Billot regarda Gilbert avec doute d’abord, puis un éclair intelligent brilla dans son œil.

— Attendez, Billot, fit le docteur, je sais ce que vous allez me dire. Les nobles et le clergé ont tout, n’est-ce pas ? — C’est certain, dit Billot. Aussi les couvents… — Les couvents ? — Les couvents regorgent. — Notum certumque, grommela Pitou. — Les nobles ne paient pas un impôt comparatif. Ainsi, moi fermier, je paie plus du double d’impôts, à moi seul, que les trois frères de Charny mes voisins, qui ont à eux trois plus de deux cent mille livres de rente. — Mais, voyons, continua Gilbert, croyez-vous que les nobles et les prêtres soient moins Français que vous ?

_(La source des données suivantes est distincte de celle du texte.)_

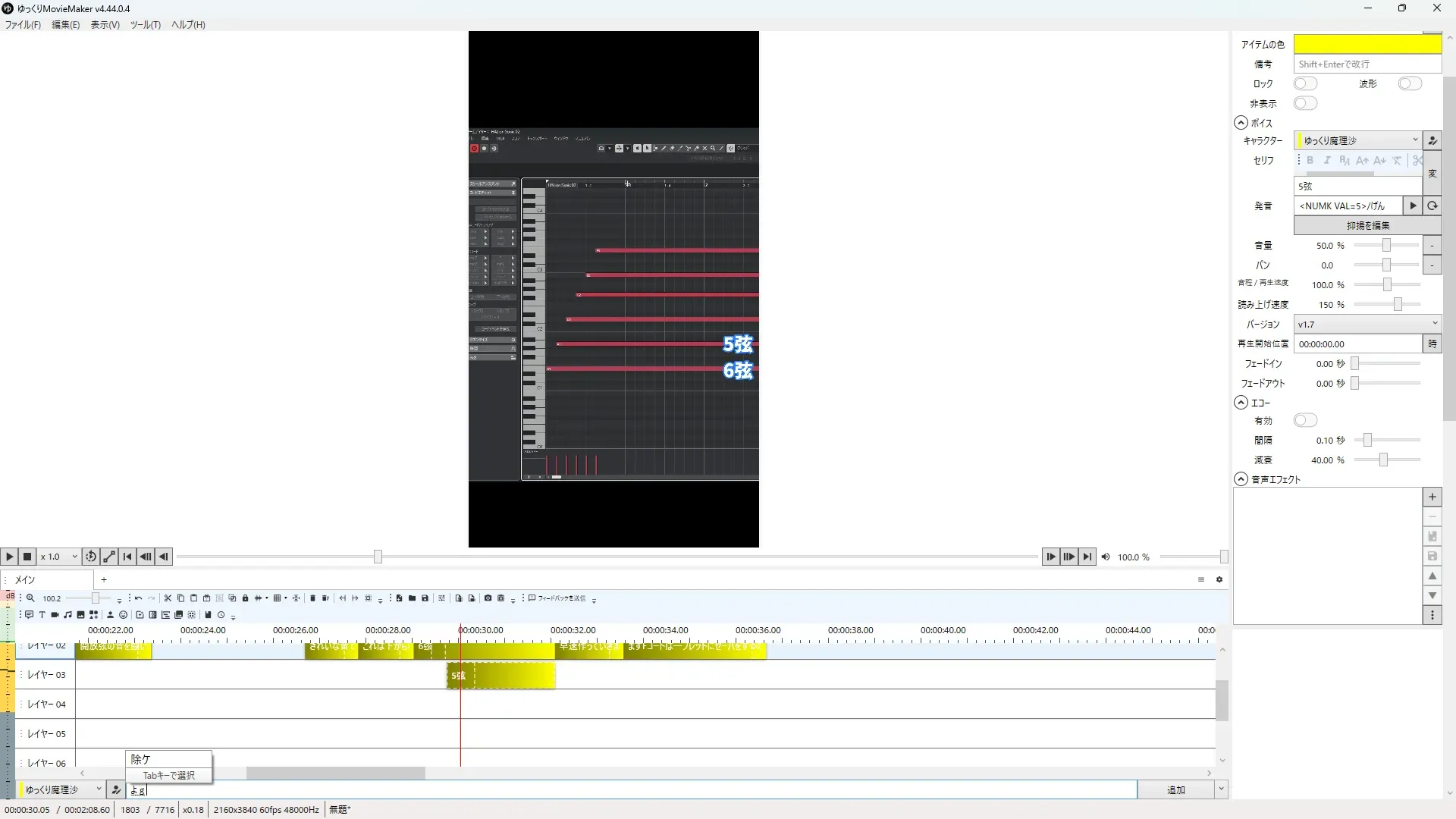Click the 追加 button
Image resolution: width=1456 pixels, height=819 pixels.
click(1175, 789)
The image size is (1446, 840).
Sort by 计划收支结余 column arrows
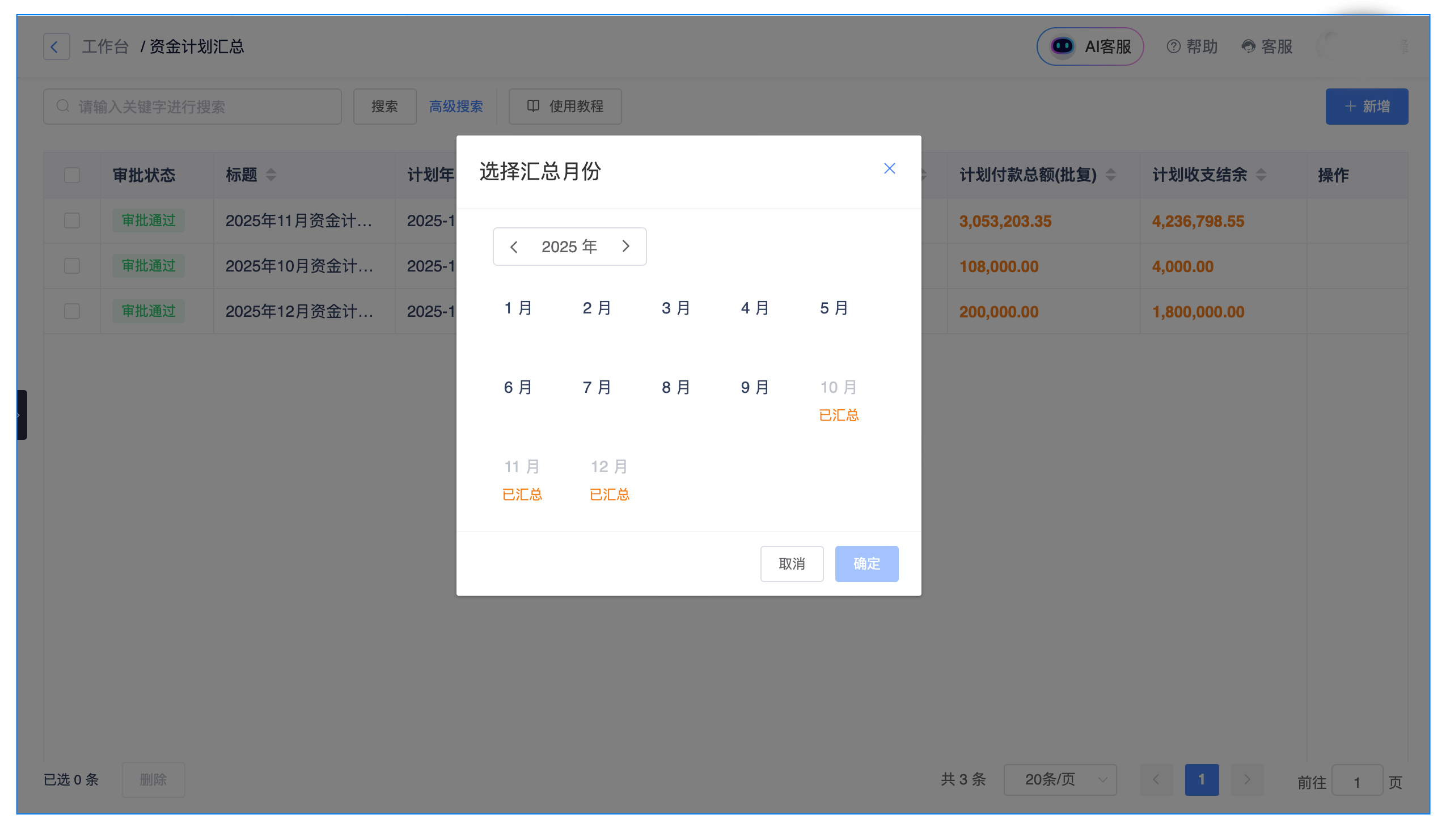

Pitou dressa l’oreille à cette proposition, qui sonnait l’hérésie en un temps où le patriotisme se mesurait à la solidité des coudes sur la place de Grève.

— Vous n’en croyez rien, n’est-ce pas ? mon ami : vous ne pouvez reconnaître que ces nobles et ces prêtres qui absorbent tout et ne rendent rien soient aussi patriotes que vous ? — C’est vrai. — Erreur, mon cher, erreur. Ils le sont plus, et je vais vous le prouver. — Oh ! par exemple, fit Billot, je nie. — À cause des privilèges, n’est-ce pas ? — Pardieu ! — Attendez. — Oh ! j’attends. — Eh bien ! je vous certifie, Billot, que d’ici à trois jours l’homme le plus privilégié qui soit en France sera l’homme qui ne possédera rien. — Alors, ce sera moi, dit gravement Pitou. — Eh bien ! oui, ce sera toi. — Comment cela ? fit le fermier.